Some months after planting the seed, the Growers realised that it was contaminated with shattercane seeds, which is a grain that is genetically related to sorghum but is not itself useable for grain crops. The seed-head shatters meaning that the grain spreads widely and grows rapidly.
As a result, the Growers suffered economic loss including the cost of removing shattercane plants and seedlings, applying pesticides and herbicides, and the loss of profits as a result of the need to either leave the affected fields to lie for several seasons or plant less regenerative crops.
The Growers commenced a class action in the Supreme Court of Queensland seeking to recover their losses from Avanta. The Growers were unsuccessful at first instance and before the Court of Appeal. The Growers were granted special leave to appeal to the High Court, but that appeal was also unsuccessful.
The packaging
The packaging of the seeds was of critical importance to the High Court’s finding that no duty was owed by Avanta.
The bags of seed were prominently labelled, stating that the “[m]inimum purity” of the seed was “99%”. It was accepted that the seeds met that specification (the contamination with shattercane having been less than 1%).
A disclaimer was also printed on the bag, which included in large letters the words “WARNING”, “ATTENTION”, and “CONDITIONS OF SALE AND USE”.

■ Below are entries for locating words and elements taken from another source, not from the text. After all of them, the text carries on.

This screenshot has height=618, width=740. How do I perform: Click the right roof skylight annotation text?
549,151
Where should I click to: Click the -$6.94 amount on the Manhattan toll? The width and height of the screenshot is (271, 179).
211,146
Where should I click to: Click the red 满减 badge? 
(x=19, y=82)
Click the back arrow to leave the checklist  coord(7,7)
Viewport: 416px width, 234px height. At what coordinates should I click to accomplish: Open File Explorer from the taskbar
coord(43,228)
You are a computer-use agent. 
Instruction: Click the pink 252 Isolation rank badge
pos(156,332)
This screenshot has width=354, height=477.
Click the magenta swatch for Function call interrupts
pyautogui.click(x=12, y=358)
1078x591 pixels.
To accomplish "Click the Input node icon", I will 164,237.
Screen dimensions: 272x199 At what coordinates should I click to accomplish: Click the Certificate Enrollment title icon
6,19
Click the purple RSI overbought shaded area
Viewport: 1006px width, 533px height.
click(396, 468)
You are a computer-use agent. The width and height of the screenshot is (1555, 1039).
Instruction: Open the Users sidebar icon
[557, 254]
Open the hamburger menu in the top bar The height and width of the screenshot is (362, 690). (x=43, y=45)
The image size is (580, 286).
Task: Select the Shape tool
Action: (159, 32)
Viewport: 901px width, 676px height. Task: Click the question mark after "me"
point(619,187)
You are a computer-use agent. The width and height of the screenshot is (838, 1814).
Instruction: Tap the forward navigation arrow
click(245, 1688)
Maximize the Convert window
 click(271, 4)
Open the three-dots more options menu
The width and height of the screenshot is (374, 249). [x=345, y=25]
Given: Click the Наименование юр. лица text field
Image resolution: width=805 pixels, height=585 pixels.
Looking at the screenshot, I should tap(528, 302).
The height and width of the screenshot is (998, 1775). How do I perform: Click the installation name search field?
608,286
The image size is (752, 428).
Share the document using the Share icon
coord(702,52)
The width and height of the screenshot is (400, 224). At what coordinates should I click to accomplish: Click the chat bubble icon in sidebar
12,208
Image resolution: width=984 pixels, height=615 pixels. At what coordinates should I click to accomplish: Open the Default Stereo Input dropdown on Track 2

The disclaimer provided, in plain words, that: “[Avanta] will not be liable to [the Growers] for any injury, loss or damage caused or contributed to by [the Avanta] … arising out of or related to the use of the product in this bag“.
The disclaimer further stated that if the consumer did not agree to those terms, the bag should not be opened and should be returned for a refund.
The decision
The plurality in the High Court observed that: “[a] man can be as negligent as he pleases towards the whole world if he owes no duty to them.”
In this case, notwithstanding that:
- Avanta had knowledge of the facts giving rise to the risk of economic loss to the Growers if it did not take steps to avoid contamination;
- the contamination arose because Avanta had failed to exercise a reasonable standard of care in removing unwanted plants from the production field and in the growing samples of seed; and
- the Growers could not have detected the defect prior to planting the seeds and could only protect themselves from loss by either choosing not to buy, or not to plant, the seeds,
the High Court held that no duty was owed by Avanta.
The High Court found that the disclaimer printed by the respondent precluded a responsibility to, and by extension, a relationship between the respondent and the appellant that would lead to the existence of a duty of care.
Importantly, the disclaimer did not create any contract between Avanta and the Growers, but rather demonstrated that Avanta had not assumed responsibility for loss that may be caused to the Growers.
Key takeaways
Some key principles emerging from the High Court’s decision are
- the starting point is that a defendant does not generally owe a duty to take reasonable care to avoid causing others Pure Economic Loss;
- however, a duty may arise where the defendant has assumed responsibility towards the plaintiff to take reasonable care to avoid causing Pure Economic Loss. The entirety of the circumstances and relationship need to be considered; and
- the defendant can negate or limit the duty by words or conduct (in this case, the disclaimer).
The case emphasises the potential effectiveness of including clear disclaimers to exclude or limit liability to end users of advice or services.
A disclaimer may not be a sure way to avoid liability for negligence in all cases, but it can in some cases be a strong factor against a duty of care existing if the question arises.